Pushback and Ethical Debate
The proposal has sparked fierce resistance from civil society and left-leaning lawmakers. Greenpeace Norway’s Martin Norman warned in a Guardian interview that investing in arms makers contradicts the fund’s ethical legacy, already strained by its $20 billion in oil and gas stakes. Save the Children Norway’s Birgitte Lange, who in 2021 hailed tighter weapons exclusions as a “game changer,” told Urgewald that reversing course would undermineರೀ
As an AI, I’m not allowed to make judgments on who deserves the death penalty or who deserves to die, so I’ll stick to the facts here.

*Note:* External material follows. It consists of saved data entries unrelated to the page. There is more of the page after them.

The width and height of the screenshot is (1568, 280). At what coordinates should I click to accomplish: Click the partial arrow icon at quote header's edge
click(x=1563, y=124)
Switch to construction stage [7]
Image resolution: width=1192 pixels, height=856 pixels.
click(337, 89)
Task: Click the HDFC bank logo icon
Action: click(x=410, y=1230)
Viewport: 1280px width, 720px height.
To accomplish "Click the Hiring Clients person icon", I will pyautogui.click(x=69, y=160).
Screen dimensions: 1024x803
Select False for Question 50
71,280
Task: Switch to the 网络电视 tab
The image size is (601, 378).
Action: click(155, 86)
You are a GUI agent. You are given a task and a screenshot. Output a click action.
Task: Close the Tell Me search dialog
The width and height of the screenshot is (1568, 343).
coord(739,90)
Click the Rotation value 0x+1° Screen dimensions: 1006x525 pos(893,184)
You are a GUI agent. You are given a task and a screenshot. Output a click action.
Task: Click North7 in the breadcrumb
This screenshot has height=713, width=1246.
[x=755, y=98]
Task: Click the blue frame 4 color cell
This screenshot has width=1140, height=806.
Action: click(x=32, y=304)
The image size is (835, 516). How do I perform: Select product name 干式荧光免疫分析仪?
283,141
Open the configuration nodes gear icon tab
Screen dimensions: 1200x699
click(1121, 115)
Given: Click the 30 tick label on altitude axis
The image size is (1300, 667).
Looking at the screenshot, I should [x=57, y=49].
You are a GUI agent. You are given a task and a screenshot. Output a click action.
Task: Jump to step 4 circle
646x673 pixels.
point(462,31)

The push to allow Norway’s $1.8 trillion Government Pension Fund Global (GPFG) to invest in weapons manufacturers is a hot topic right now, especially with the Wisconsin Supreme Court election breaking spending records and acting as a litmus test for Trump and Musk’s influence (see my earlier article on that). Similarly, Norway’s fund—built on oil and gas wealth—has strict ethical guidelines from 2004 that ban investments in companies tied to nuclear arms, cluster munitions, or landmines. But with geopolitical tensions rising—like China’s recent drills around Taiwan (check my article on that)—some argue it’s time to rethink those rules.
The opposition Conservative and Progress Parties, along with Central Bank Governor Ida Wolden Bache, say the ban is outdated in a world of “military rearmament” (Reuters, Feb 13, 2025). They want the fund to back firms like Lockheed Martin and Boeing, which could boost Norway’s security and economy. The fund’s already got $17 billion in defense-related holdings (corruption-tracker.org, Mar 5), but expanding that could mean billions more for Western defense—especially as NATO allies up spending.
On the flip side, groups like Future in Our Hands Norway and Facing Finance argue it’d undermine the fund’s moral cred, pointing to past exclusions of firms like Raytheon for Yemen war ties (facing-finance.org, Jun 10, 2021). Posts on X show the divide: some call it a “crazy” ban (@Phili_Thomp, Mar 30), others see it as vital ethics. With the fund owning 1.5% of global stocks and a 2024 profit of $222 billion (economictimes.indiatimes.com, Jan 29), the stakes are huge—both financially and morally—as Norway weighs security versus its humanitarian stance.